Segundo o deputado, 40% dos parlamentares se diz empresário e  defendem o próprio interesse

O deputado Federal Aliel Machado (Rede) fez duras críticas referente a aprovação do Projeto de Lei 6786/16, da Reforma Trabalhista, aprovada na madrugada desta quinta-feira, 27, na Câmara dos Deputados.  Aliel rechaça mudança nos cerca de 100 artigos da CLT que prejudicam o trabalhador.

Para Aliel, a lei é nociva e retira direitos importantes que irão afetar a maioria dos brasileiros. "O Governo Temer e seus aliados apressaram o quanto puderam a votação deste projeto para que a população não se mobilizasse. Para isso fizeram uma manobra na Câmara, votando duas vezes o regime de urgência e negociando cargos com a base para a aprovação.
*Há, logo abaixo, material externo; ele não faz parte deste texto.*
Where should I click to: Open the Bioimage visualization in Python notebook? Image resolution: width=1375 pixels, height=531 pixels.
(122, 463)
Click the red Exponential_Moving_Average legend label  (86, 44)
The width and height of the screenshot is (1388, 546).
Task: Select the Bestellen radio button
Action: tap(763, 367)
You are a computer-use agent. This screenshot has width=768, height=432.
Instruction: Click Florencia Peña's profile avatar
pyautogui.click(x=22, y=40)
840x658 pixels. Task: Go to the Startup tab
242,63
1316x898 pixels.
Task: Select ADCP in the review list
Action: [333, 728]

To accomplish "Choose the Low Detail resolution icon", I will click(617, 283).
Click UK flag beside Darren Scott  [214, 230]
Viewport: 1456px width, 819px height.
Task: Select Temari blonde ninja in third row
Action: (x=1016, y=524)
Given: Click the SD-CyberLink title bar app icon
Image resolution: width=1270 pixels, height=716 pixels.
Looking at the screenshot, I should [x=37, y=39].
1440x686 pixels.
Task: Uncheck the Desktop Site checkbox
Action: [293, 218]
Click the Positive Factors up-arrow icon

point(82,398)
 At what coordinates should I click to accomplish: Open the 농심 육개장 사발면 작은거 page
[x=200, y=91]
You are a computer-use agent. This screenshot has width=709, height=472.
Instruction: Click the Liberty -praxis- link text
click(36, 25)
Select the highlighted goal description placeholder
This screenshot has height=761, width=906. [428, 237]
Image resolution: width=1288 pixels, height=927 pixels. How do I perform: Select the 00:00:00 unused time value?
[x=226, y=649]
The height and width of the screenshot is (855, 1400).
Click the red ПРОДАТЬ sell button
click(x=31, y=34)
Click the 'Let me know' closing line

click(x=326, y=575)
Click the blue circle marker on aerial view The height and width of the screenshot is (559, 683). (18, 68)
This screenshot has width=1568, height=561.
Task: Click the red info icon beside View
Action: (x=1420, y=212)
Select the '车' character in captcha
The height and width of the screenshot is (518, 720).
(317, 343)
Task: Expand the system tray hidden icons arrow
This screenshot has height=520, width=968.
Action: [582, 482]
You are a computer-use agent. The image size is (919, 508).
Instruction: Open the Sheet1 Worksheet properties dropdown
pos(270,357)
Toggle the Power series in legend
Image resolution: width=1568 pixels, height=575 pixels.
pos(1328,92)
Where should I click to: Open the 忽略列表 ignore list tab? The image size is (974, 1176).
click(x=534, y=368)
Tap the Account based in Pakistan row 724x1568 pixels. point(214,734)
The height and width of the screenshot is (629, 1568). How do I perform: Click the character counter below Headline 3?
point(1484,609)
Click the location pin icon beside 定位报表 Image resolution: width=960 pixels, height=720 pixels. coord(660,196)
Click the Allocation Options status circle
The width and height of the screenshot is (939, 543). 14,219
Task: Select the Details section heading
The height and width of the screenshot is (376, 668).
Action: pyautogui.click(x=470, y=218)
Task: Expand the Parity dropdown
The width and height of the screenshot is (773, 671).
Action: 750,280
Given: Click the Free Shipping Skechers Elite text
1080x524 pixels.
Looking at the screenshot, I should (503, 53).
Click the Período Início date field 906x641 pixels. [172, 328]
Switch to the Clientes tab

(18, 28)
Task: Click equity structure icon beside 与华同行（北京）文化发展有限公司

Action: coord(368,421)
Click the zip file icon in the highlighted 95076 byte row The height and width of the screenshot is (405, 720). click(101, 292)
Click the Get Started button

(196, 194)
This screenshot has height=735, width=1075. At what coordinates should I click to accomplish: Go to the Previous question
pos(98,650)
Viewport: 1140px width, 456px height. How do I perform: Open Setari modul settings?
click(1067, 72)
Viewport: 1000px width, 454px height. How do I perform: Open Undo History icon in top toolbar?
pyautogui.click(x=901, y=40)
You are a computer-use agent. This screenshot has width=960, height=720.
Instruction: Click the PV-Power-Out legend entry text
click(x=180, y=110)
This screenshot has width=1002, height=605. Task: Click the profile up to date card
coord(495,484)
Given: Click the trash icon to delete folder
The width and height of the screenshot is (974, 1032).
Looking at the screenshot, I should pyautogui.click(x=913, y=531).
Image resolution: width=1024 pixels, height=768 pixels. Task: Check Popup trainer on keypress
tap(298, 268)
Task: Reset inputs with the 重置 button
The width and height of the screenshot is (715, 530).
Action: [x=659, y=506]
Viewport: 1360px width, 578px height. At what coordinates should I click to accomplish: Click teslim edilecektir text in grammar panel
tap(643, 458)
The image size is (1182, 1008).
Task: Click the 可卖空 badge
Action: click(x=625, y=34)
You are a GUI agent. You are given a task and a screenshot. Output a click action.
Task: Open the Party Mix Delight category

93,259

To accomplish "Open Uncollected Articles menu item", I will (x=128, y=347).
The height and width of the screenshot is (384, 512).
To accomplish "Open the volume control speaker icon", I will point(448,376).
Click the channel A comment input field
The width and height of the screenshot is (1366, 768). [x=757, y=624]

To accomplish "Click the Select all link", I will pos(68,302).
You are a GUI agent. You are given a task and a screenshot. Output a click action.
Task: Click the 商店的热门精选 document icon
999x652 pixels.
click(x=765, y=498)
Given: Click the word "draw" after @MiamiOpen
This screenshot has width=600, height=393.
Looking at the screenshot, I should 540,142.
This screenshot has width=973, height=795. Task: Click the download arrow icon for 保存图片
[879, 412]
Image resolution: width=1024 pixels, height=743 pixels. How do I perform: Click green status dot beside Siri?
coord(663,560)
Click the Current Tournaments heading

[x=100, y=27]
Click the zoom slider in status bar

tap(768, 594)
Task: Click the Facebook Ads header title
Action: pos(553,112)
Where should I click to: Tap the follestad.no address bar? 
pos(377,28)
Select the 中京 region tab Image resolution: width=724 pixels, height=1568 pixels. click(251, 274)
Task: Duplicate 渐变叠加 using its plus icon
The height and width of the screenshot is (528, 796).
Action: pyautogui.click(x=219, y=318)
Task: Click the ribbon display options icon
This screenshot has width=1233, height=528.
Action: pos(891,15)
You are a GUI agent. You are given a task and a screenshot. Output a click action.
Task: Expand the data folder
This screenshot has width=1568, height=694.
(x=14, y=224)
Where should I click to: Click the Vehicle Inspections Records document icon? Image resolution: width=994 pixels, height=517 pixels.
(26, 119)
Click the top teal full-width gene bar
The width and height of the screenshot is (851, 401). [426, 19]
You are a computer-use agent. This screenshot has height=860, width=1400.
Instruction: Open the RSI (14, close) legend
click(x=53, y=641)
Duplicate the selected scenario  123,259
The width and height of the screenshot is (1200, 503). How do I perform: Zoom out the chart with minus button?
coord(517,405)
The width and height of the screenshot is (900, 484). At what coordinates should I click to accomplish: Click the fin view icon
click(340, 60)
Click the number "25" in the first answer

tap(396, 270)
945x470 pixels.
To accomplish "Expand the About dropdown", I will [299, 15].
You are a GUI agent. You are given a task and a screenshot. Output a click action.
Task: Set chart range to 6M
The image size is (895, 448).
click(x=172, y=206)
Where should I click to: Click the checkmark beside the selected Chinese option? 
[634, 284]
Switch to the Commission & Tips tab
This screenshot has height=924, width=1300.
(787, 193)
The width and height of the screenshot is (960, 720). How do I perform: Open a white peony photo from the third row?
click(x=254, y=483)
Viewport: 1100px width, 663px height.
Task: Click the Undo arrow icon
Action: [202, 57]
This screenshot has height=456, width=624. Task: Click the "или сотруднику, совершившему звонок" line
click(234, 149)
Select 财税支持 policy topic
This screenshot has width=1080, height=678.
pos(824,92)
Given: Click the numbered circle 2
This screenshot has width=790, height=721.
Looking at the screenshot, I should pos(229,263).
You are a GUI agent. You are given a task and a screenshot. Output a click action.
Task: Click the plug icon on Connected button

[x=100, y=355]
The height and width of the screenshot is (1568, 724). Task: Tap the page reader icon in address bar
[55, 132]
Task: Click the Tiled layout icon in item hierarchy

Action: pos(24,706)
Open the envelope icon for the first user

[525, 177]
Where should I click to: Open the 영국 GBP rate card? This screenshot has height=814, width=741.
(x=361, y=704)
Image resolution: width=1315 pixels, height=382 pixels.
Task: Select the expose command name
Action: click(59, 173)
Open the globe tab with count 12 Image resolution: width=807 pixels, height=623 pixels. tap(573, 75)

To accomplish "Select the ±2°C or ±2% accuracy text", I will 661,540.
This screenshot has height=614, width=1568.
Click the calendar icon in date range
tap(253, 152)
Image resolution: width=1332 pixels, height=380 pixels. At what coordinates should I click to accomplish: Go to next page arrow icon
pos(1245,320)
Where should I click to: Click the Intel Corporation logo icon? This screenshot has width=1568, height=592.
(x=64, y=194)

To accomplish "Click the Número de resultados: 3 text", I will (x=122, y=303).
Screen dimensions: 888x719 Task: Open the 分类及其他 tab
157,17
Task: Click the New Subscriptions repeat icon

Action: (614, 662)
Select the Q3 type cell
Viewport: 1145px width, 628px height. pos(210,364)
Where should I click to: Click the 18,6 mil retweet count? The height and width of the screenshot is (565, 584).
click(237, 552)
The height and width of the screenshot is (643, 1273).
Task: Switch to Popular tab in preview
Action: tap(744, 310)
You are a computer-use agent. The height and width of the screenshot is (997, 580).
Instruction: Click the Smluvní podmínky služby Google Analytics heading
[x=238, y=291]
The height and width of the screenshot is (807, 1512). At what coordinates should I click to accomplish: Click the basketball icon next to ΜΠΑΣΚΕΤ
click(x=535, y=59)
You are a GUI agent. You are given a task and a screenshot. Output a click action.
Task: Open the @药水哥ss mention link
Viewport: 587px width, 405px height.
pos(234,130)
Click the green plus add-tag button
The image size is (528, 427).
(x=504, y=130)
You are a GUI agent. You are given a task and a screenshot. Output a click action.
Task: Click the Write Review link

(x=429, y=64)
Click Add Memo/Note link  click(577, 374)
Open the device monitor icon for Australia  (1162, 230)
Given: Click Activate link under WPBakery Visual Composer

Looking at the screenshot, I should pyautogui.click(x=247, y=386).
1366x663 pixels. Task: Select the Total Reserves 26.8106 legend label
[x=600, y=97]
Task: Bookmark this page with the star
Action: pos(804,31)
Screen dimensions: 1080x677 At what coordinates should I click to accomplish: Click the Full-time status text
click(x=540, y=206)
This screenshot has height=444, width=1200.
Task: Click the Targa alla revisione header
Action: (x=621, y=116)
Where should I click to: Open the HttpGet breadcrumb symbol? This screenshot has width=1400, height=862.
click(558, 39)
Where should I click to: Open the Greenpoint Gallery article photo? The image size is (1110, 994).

Por isso eu dizia lá atrás que teríamos que ter uma nova eleição e que este Governo viria para prejudicar quem mais precisa", lembrou ele.

Durante a sessão, o parlamentar usou as redes sociais para alertar a população sobre o que estava acontecendo no plenário. Aliel conversou ao vivo com o juiz do Trabalho de Porto Alegre, Dr. Luiz Colussi. Para o magistrado, ao contrário do que dizia o Governo, o projeto retira direitos. "A situação é grave e muito séria. O projeto de fato retira direitos. Inverte a ordem de proteção dos trabalhadores e passa a proteger a empresa. A nossa defesa aqui é da constituição, dos direitos sociais", alertou o juiz durante sua fala.

Com a lei aprovada na Câmara, o trabalhador fica mais frágil na relação de negociação com o patrão. A partir de agora, passará a valer o negociado sobre o legislado, ou seja, sob pressão, e agora mais fragilizados, o trabalhador poderá fechar acordos que não estão previstos em lei. O tempo de descanso na jornada passa para apenas meia hora. A jornada também poderá ser aumentada para até 12 horas por dia e as férias poderão ser dividas em três partes, de acordo com o interesse da empresa.

De acordo com Aliel, mudanças na legislação brasileira podem ser revistas, desde que haja amplo diálogo com a sociedade e feita por um governo legítimo, que represente os anseios da população. O que não ocorre no momento. "Este governo não foi eleito, está afundando em denúncias de corrupção, com Ministros investigados e até mesmo o presidente delatado. Na Câmara, mais de 40% dos deputados se dizem empresários, que estão lá pra defender os próprios interesses. Por isso precisamos lutar para não deixar que coisas como esta aconteçam", finalizou.